Offset of -07:52:58?

Some example code. Note that I mixed use of TIMESTAMP WITH TIME ZONE and TIMESTAMP WITHOUT TIME ZONE, so read carefully.

SET TIME ZONE 'America/Los_Angeles' ;

SELECT (TIMESTAMP WITH TIME ZONE '2015-01-01 00:00:00.0', 
        TIMESTAMP WITH TIME ZONE '0001-01-01 00:00:00.0Z', 
        TIMESTAMP WITHOUT TIME ZONE '0001-01-01 00:00:00.0Z') ;

("2015-01-01 00:00:00-08","0001-12-31 16:07:02-07:52:58 BC","0001-01-01 00:00:00")

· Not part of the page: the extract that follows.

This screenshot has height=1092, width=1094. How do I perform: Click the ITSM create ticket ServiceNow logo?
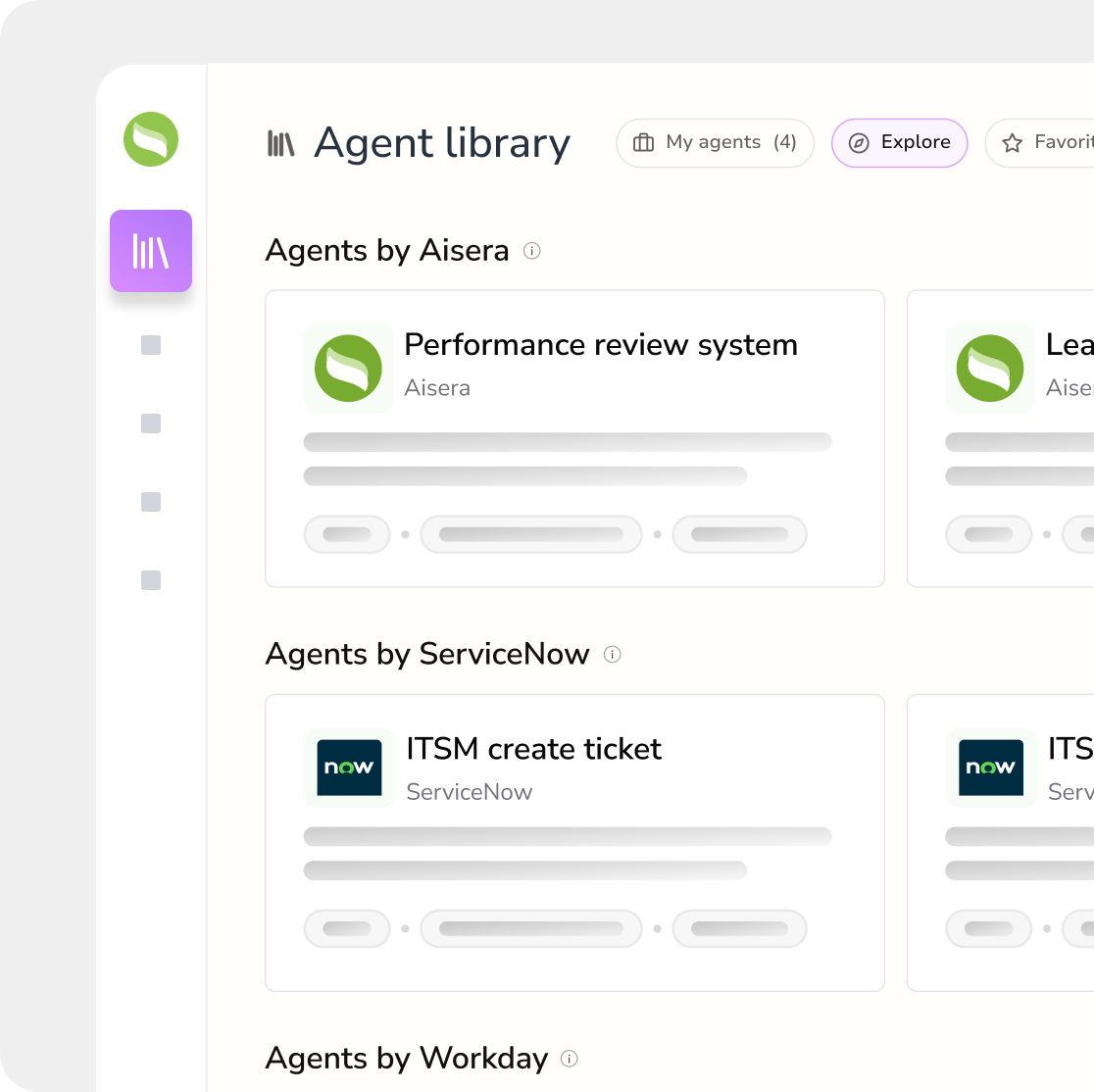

I am surprised by that second value: 0001-12-31 16:07:02-07:52:58 BC. I understand that we must go backwards eight hours as America/Los_Angeles is eight hours behind UTC with an offset of -08:00. But instead of -08:00 the offset is -07:52:58. Why?

No Problem Under UTC

No such issue when entering data under UTC.

SET TIME ZONE 'UTC' ;

SELECT (TIMESTAMP WITH TIME ZONE '2015-01-01 00:00:00.0',  
        TIMESTAMP WITH TIME ZONE '0001-01-01 00:00:00.0Z', 
        TIMESTAMP WITHOUT TIME ZONE '0001-01-01 00:00:00.0Z');

("2015-01-01 00:00:00+00","0001-01-01 00:00:00+00","0001-01-01 00:00:00")

No Year Zero

By the way, the date portion seems to be correct. It seems there is no year 0000, that being the pivot point between the “BC” and “AD” eras. Take the first moment of year 0001, subtract an hour, and you get the year 0001 BC – so no year zero.

SET TIME ZONE 'UTC' ;

INSERT INTO moment_  -- TIMESTAMP WITH TIME ZONE.
VALUES ( TIMESTAMP '0001-01-01 00:00:00.0Z' - INTERVAL '1 hour' ) ;

SET TIME ZONE 'UTC' ;

TABLE moment_ ;

The result is the year 0001 BC, so we jump from 0001 to 0001 BC; no year zero 0000.

"0001-12-31 23:00:00+00 BC"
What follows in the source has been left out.